Ohio Congresswoman Marcia Fudge is President-elect Biden’s pick to run the Department of Housing and Urban Development, two people familiar with the decision told CBS News. Mr. Biden has also chosen Tom Vilsack as his agriculture secretary, according to a person familiar with the decision.
If confirmed, Fudge, who represents parts of Cleveland and Akron and is a former chairman of the Congressional Black Caucus, would be the second Black woman to lead the department. Patricia Roberts Harris held the job under Jimmy Carter, becoming the first Black woman to be a member of the United States Cabinet.
The CBC approved of the pick, saying in a statement, “We applaud President-elect Biden on this historic nomination and look forward to working collaboratively with his administration to provide relief to families in need.”
“Fudge led the charge to defend hungry families across the country from cruel and unnecessary cuts to SNAP and other vital programs and services,” the CBC added. “We are relieved knowing that the same determination she brought to those battles will be brought to tackle one of the biggest looming threats facing Americans during this economic crisis: evictions and housing insecurity.”
Fudge is a close personal friend of House Majority Whip James Clyburn, who is widely credited with reviving Mr. Biden’s presidential campaign with an 11th-hour endorsement before the South Carolina primary last February. In the months since, he has served as a counselor to the president-elect and was pushing hard to ensure his friend Fudge secured a senior role in the new administration. 

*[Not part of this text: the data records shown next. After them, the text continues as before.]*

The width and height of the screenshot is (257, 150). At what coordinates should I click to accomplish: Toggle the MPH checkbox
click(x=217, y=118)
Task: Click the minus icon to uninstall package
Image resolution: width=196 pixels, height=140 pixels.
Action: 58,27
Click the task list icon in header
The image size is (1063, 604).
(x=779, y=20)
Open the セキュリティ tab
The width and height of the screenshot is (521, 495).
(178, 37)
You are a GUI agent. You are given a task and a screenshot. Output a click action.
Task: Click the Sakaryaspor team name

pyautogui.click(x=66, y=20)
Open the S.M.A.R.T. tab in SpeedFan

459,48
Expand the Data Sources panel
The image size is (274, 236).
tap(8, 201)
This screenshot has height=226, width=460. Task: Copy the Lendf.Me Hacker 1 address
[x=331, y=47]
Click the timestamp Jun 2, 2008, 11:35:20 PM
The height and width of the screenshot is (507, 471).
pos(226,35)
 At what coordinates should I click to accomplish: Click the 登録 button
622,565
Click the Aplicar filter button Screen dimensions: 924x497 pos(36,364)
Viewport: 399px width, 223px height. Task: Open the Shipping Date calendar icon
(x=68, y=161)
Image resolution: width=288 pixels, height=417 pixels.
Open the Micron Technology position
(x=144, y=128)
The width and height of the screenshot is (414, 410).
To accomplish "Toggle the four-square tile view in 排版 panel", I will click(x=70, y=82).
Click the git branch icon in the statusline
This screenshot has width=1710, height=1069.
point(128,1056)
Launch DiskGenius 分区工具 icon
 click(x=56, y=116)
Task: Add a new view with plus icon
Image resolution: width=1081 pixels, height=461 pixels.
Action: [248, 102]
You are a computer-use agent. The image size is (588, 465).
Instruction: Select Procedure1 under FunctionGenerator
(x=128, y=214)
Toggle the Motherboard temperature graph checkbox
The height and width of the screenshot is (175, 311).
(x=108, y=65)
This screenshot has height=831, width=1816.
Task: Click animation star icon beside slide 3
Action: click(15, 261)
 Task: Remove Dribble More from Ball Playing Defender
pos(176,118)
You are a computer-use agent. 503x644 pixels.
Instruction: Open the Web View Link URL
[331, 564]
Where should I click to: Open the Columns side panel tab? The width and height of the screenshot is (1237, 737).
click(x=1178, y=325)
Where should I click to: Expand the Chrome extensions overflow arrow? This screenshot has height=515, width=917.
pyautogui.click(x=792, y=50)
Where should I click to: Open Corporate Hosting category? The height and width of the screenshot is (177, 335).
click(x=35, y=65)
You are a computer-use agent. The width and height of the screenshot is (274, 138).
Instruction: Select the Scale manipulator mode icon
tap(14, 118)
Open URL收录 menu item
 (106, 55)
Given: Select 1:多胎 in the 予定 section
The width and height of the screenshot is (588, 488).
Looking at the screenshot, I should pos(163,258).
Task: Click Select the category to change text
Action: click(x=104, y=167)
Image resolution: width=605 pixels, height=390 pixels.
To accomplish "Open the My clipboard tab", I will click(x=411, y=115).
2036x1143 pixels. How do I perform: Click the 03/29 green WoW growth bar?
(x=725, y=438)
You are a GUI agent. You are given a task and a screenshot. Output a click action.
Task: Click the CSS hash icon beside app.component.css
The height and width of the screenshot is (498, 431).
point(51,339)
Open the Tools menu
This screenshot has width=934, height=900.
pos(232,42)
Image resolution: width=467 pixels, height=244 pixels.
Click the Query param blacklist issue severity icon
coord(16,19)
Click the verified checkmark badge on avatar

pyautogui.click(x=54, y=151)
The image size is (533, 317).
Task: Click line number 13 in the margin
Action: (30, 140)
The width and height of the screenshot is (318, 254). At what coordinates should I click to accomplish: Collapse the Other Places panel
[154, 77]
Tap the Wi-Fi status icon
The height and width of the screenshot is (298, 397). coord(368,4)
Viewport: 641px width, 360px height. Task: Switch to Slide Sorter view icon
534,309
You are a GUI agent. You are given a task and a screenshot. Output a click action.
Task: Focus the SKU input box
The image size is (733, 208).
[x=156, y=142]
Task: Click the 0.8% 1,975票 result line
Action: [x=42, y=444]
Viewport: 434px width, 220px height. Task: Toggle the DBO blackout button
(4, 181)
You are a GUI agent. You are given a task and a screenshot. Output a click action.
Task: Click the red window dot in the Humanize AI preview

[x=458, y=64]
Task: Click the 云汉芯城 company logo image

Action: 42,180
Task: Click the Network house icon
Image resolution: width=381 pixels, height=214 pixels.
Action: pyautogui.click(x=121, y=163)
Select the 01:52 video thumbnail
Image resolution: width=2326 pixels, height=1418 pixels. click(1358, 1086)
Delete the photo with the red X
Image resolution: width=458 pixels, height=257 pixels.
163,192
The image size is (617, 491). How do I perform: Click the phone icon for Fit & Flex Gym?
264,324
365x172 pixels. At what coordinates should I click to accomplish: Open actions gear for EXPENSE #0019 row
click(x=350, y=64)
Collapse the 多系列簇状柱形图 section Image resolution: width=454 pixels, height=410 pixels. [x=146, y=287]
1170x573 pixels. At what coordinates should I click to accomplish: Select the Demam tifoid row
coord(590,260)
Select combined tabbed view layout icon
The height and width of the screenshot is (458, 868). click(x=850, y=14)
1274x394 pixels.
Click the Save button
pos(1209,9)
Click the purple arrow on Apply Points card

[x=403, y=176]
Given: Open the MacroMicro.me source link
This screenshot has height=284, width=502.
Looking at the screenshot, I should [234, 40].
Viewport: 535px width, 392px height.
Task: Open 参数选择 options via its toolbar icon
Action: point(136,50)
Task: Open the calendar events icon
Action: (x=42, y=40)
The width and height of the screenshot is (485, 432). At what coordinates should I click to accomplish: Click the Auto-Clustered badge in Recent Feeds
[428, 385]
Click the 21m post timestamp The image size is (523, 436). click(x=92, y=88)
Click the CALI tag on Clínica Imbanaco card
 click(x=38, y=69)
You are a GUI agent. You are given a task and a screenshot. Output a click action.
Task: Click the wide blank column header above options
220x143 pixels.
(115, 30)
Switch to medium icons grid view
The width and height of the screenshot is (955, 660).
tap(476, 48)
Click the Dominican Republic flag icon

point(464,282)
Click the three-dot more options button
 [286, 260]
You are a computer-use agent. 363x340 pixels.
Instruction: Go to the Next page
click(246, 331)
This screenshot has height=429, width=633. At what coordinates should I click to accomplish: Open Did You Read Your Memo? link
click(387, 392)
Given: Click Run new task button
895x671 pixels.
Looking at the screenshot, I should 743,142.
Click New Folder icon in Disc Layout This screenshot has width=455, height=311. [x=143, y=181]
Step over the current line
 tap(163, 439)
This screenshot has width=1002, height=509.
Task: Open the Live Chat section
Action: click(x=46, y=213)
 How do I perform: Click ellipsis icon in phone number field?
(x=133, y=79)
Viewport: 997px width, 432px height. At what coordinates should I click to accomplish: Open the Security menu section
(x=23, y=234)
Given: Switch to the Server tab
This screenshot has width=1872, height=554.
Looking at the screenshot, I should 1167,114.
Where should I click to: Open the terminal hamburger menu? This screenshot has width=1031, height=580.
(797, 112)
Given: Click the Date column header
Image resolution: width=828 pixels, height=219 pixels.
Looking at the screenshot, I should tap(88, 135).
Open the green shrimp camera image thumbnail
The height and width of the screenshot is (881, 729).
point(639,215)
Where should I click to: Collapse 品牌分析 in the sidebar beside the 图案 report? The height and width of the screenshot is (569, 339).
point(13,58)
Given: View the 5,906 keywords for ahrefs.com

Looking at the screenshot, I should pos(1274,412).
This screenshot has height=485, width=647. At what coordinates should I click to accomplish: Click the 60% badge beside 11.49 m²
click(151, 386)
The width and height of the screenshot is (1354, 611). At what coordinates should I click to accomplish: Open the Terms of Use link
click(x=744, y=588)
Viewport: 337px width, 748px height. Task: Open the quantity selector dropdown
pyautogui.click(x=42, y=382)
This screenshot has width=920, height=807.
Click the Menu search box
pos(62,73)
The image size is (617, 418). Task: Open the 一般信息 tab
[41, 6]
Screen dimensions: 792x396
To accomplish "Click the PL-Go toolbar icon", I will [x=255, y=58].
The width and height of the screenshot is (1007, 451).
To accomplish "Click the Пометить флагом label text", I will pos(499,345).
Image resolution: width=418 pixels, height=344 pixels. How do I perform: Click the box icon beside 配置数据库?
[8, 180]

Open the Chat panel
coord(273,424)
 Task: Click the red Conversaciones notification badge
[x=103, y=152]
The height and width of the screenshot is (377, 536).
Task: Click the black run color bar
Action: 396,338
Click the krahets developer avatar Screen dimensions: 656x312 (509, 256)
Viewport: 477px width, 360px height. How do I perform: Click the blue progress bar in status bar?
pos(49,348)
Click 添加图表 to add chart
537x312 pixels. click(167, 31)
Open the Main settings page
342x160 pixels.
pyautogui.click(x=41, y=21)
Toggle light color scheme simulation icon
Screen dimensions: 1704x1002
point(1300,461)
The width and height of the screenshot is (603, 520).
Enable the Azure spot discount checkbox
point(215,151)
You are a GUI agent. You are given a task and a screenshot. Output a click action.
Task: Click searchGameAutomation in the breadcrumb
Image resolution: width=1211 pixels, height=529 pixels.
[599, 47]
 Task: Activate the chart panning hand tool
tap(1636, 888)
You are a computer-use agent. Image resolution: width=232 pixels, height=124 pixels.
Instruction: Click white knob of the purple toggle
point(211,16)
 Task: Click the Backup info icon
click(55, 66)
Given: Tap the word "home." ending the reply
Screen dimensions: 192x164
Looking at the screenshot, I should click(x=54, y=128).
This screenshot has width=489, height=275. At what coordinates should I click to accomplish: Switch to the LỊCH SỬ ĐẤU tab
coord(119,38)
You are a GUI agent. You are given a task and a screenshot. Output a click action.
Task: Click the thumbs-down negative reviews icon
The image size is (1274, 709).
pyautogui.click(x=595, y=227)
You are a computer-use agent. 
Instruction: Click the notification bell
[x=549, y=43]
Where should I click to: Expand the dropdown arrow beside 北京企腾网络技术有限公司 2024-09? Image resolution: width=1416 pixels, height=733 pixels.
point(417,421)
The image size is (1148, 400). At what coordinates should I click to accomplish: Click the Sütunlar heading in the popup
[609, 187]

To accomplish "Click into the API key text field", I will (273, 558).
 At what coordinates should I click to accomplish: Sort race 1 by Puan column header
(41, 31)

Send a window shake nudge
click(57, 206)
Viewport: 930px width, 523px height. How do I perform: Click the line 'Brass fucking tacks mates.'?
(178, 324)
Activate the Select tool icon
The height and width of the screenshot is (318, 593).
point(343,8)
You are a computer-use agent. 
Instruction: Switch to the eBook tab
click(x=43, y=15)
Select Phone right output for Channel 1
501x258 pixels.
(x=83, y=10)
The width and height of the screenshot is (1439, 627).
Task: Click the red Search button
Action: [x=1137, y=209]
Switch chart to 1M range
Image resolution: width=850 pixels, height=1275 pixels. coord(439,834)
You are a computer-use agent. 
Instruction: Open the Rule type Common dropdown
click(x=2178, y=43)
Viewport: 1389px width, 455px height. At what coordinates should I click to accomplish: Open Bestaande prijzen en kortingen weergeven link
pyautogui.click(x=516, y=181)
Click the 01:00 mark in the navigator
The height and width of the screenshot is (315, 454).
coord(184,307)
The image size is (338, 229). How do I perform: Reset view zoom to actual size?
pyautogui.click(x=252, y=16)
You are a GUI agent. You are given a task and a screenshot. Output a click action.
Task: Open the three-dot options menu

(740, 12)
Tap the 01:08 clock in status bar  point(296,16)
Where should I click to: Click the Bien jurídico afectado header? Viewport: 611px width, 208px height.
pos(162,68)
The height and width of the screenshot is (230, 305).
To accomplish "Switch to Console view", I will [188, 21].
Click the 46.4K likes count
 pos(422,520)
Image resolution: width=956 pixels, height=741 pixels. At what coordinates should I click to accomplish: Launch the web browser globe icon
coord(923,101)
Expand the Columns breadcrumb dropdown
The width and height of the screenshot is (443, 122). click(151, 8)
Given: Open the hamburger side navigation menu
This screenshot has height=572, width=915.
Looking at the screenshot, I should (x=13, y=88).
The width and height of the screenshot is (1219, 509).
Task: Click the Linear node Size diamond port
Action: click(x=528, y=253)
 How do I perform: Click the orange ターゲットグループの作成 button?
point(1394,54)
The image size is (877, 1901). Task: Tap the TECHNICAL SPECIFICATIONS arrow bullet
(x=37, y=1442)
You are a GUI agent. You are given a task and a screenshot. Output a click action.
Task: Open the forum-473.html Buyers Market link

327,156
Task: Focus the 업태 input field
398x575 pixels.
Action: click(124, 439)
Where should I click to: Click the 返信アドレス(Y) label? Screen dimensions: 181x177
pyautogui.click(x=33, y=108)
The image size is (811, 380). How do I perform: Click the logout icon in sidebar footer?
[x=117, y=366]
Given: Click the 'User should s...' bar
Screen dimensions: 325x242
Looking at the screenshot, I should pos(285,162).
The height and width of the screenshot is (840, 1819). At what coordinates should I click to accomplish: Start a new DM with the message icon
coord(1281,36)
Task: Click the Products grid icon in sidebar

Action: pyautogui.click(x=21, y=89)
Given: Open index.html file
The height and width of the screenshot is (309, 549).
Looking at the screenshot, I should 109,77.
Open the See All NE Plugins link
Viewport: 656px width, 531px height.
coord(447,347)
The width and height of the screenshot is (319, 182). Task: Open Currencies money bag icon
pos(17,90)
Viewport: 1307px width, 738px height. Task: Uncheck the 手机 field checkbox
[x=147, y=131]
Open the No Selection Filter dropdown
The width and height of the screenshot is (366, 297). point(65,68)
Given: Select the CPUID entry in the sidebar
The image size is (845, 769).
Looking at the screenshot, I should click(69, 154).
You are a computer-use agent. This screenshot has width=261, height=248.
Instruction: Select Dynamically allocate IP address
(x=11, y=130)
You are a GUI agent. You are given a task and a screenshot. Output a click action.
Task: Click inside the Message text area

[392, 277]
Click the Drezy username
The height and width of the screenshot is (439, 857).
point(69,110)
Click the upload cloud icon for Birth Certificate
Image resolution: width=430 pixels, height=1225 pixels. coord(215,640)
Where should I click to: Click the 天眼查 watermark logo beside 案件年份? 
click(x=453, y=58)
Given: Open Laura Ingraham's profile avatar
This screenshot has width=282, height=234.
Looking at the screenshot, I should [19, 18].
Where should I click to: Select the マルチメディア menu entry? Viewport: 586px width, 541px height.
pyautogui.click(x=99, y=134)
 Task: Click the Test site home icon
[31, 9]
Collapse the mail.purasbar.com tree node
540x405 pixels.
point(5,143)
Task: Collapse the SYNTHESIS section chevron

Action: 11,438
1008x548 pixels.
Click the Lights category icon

The formal announcement is expected later this week. Biden-Harris transition aides didn’t immediately return requests for comment. 
Fudge currently serves on the Committee on House Administration, House Committee on Agriculture and House Committee on Education and Labor. 
Her departure from Congress would mean a special election in Ohio’s 11th District. Fudge has represented that district since 2008. 
If Vilsack is confirmed as the Secretary of Agriculture, the 69-year old would return to a job he held for the entirety of President Obama’s administration.
Vilsack was unanimously confirmed by the U.S. Senate back in 2017. A person familiar with the transition process, who asked for anonymity because they weren’t authorized to speak publicly on the matter, said Mr. Biden will argue that amid an unprecedented hunger crisis sparked by the coronavirus pandemic and a severe economic downturn for the nation’s farmers, the department responsible for distributing tens of billions of dollars in federal food aid and overseeing farming policy quickly needs an experienced leader installed.
Vilsack is a former Iowa governor and once ran unsuccessfully for president himself. He supported Mr. Biden’s presidential bid and continued campaigning for the former vice president even once it was apparent his former Obama-era colleague would lose the Iowa caucuses.